House prices edge up in February but market braces itself for stamp duty changes

28 February 2025

The average house price increased month-on-month in February for the sixth month in a row, however, changes to stamp duty in April could lead to weakness in the market, says Nationwide.

The Nationwide house price index showed property values rose 0.4% month-on-month in February to £270,493.

House prices rose 3.9% year-on-year, similar to the annual pace of growth seen in January.

Robert Gardner, chief economist at Nationwide, said: “Housing market activity has remained resilient in recent months, despite ongoing affordability challenges. Indeed, the second half of 2024 saw a noticeable pick up in total housing transactions, which were up 14% compared with the same period in 2023.”

Gardner said that first-time buyer activity continued to recover, with mortgage completions in 2024 just 5% below pre-pandemic levels. This comes despite interest rates being higher, with five-year fixed mortgage rates currently around 4.4% compared to 2% in 2019.

However, he warned that changes to stamp duty at the start of April are likely to have an effect.

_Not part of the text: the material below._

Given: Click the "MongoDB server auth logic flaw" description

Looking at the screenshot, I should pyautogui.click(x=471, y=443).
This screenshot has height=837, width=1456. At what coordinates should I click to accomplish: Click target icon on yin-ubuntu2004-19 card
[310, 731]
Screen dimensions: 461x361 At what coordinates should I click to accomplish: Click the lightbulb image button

“The changes to stamp duty are likely to generate volatility in transactions in the near term, as buyers bring forward their purchases to avoid the additional tax. This will likely lead to a jump in transactions in March, and a corresponding period of weakness in the following months, as occurred in the wake of previous stamp duty changes,” he added.

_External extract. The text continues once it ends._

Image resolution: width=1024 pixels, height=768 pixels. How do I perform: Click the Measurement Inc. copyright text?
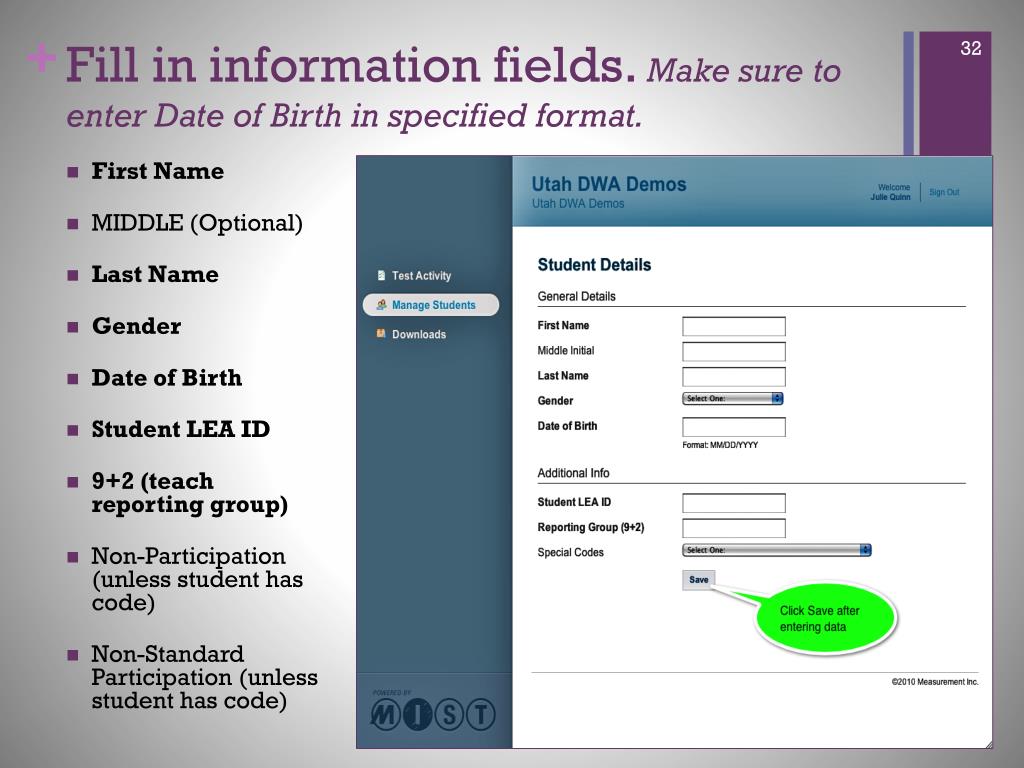point(934,682)
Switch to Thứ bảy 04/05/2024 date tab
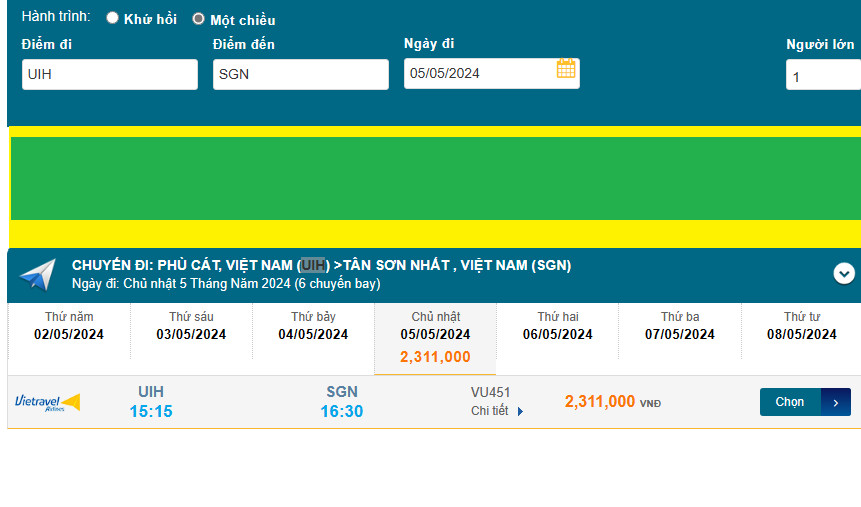This screenshot has height=507, width=861. tap(313, 327)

Karen Noye, mortgage expert at Quilter, said: “The Government’s decision not to extend the increase to the stamp duty threshold will pile even more pressure on prospective first-time buyers in particular. Those who have been scrimping and saving to build an adequate deposit will soon find themselves facing a hefty tax bill of up to £5,000, eroding affordability further and making homeownership all the more expensive.

“On a slightly more positive note, the Bank of England’s recent interest rate cut has seen lenders trim mortgage rates which should help ease affordability pressures somewhat. While inflation is higher than the Bank would like, the need to stimulate the economy could result in further cuts and we could see demand for housing picking back up. However, the lack of supply means that even though monthly payments may become more manageable, securing a home could still present a challenge and prices may remain inflated.”

Alice Haine, personal finance analyst at Bestinvest by Evelyn Partners, said: “While property prices are expected to remain resilient in the first quarter, partly a reflection of base rate cuts and the stamp duty deadline, it will be interesting to see whether that momentum continues beyond April.

“Affordability levels may be improving, albeit very slightly, but they remain severely stretched by historical standards. Mix that in with property tax increases, rising living costs from April, job uncertainty and the potential for wage growth to slow and some sellers may be compelled to adjust asking prices downwards to secure a sale.”